How to measure customer satisfaction with sentiment analysis
Development machine learning techniques, that allow to understand natural language, not only provide a solution to analyse thousands or milions of reviews in seconds.
Reviews, contrary to surveys, which influence responses with the way questions are posed, provide a genuine and authentic feedback from the client.
Being able to extract the topics or issues, that client mention in their comments, we gain an unique vision about how customer sees our product/service. With a rise of popularity of review sites, this is a source of marketing and business knowledge that should not be ignored.
Nowadays you can post on internet an opinion about almost everything – from your local grocery shop, barber, brand of cigarrettes or vacation destination. For the purpose of the study, we have used a dataset of hotel reviews.
Before starting the analysis, we dive into the forementioned dataset and read some samples. The most important difference between structured reviews or articles and touris portal comments is that the latter tend to be rather short, with “noise” of eg. grammar mistakes. Preparing the analysis pipeline we begin with cleaning the data. We take typical approach: removing punctuation, special characters, converting text to lowercase and removing stopwords.
Preprocessed text is converted to feature matrix with TF-IDF method. We set the treshold to remove words occuring too rarely, also to decrease the time and computational complexity. Prepared matrix is used to train a sentiment classifier based on SVC. Parameter tuning is done with a grid search method. We obtained accuracy of 86% on test data, which is more than satisfactory for this kind of problem.
Sentiment can be a gauge of general user satisfaction, but to properly draw conclusions from that value, we need a reference. If we represent it in a form of time series, we can track its evolution over time.
After analysing the sentiment we focused on opinion mining. In this case, we have explored three different approaches: tag cloud visualisation, summary generator and topic extraction.
In the first step we have created a preprocessing pipeline and using the sentiment classifier built earlier, we have divided the reviews into positive and negative. For each group we have created a tag cloud visualisation.
What clients considered positive
...and what negative
Looking the word cloud, we can immediately spot some important issues – hotel visitors tend to complain about the state of bathrooms, while the location of the hotel seems to be a definite advantage.
In the second part of analysis, we’ve created an algorithm which, among a few categories, chooses those comments, that carry the most information. This could be included in a semi-supervised system, marking those reviews worth reading by the hotel service.
We give each review a value, which is a sum of all tf-idf columns, divided by the review length. Basing on this metric, we can identify only those which are interesting, and worth human time.
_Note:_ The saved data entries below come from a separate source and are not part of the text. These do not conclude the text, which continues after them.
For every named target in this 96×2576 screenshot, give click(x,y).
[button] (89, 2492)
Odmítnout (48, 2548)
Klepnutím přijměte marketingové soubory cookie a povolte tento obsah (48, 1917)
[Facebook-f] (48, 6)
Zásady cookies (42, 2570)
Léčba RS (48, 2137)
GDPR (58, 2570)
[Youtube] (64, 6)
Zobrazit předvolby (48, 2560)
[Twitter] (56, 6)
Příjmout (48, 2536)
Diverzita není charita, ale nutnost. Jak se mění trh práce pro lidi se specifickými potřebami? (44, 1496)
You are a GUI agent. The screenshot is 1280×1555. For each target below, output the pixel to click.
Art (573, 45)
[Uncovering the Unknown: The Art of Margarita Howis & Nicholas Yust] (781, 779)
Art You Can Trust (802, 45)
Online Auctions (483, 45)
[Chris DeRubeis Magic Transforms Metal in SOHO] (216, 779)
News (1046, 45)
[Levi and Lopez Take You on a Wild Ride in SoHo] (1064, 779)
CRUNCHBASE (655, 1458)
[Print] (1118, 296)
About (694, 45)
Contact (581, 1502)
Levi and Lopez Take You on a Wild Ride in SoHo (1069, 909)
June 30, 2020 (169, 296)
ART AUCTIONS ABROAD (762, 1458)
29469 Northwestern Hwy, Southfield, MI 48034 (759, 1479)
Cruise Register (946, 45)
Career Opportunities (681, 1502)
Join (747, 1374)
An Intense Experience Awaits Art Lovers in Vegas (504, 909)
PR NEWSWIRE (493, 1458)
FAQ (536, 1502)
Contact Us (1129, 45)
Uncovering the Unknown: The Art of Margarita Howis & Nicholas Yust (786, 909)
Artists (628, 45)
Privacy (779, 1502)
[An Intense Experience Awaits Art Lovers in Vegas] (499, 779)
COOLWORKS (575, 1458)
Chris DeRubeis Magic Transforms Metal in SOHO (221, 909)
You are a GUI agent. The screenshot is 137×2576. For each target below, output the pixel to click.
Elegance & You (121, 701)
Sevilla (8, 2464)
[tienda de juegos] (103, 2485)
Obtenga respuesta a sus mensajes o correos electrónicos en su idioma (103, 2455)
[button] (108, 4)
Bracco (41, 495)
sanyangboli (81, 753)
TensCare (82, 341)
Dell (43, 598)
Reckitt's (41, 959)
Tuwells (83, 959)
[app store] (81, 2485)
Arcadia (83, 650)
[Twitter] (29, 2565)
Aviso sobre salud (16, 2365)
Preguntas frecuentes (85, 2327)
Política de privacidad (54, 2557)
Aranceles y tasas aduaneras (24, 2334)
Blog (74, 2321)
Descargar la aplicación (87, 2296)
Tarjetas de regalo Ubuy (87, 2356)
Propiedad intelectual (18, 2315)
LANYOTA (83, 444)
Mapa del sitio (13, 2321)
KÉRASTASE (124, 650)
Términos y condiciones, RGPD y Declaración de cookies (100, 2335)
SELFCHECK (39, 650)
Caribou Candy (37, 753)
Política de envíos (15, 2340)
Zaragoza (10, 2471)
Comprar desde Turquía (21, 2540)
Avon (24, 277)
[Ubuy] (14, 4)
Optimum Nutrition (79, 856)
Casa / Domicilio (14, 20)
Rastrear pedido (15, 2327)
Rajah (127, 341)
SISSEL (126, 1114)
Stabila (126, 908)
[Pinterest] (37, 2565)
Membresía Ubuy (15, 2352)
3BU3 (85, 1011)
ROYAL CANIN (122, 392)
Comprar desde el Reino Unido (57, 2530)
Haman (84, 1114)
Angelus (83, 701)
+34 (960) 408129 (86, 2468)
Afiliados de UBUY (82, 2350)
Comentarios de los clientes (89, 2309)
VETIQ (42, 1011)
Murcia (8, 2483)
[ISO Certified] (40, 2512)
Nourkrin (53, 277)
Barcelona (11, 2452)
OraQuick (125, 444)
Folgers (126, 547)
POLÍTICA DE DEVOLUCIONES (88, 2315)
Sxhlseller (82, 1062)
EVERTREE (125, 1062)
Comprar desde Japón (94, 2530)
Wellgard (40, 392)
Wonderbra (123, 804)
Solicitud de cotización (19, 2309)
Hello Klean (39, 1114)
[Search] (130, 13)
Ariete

As the last element, we propose to model reviews topics with another method – Non-Negative Matrix Factorizatoin. For each group we have generated a set of words, best describing the topic. In contrary to efect of clusterization, each opinion can have more than one topic. Below some examples of topics based on positive comments:
room bed hotel comfy comfortable clean building park big modern
positive wouldn fault experience extra extremely fab fabulous facility fact
helpful staff breakfast bar extremely restaurant kind hotel food decor
location park hotel building room staff centre tram view outside
As we can spot, users do compliment view from the rooms, helpful staff and hotel restaurant.
We can also plot the topic distribution among all comments:
As we can see, most positive reviews are mentioning staff and restaurant. Second group are "general" compliments.
To summarize, in this post we have shown the use of Natural Language Processing in automatization of customers opinions analysis. We can calculate the sentiment of the review and visualize it, choose most interesting reviews and extract topics of the comments. System can be extended by taking into measure the date of issuing the review - and then for example tracking the evolution of topics over time.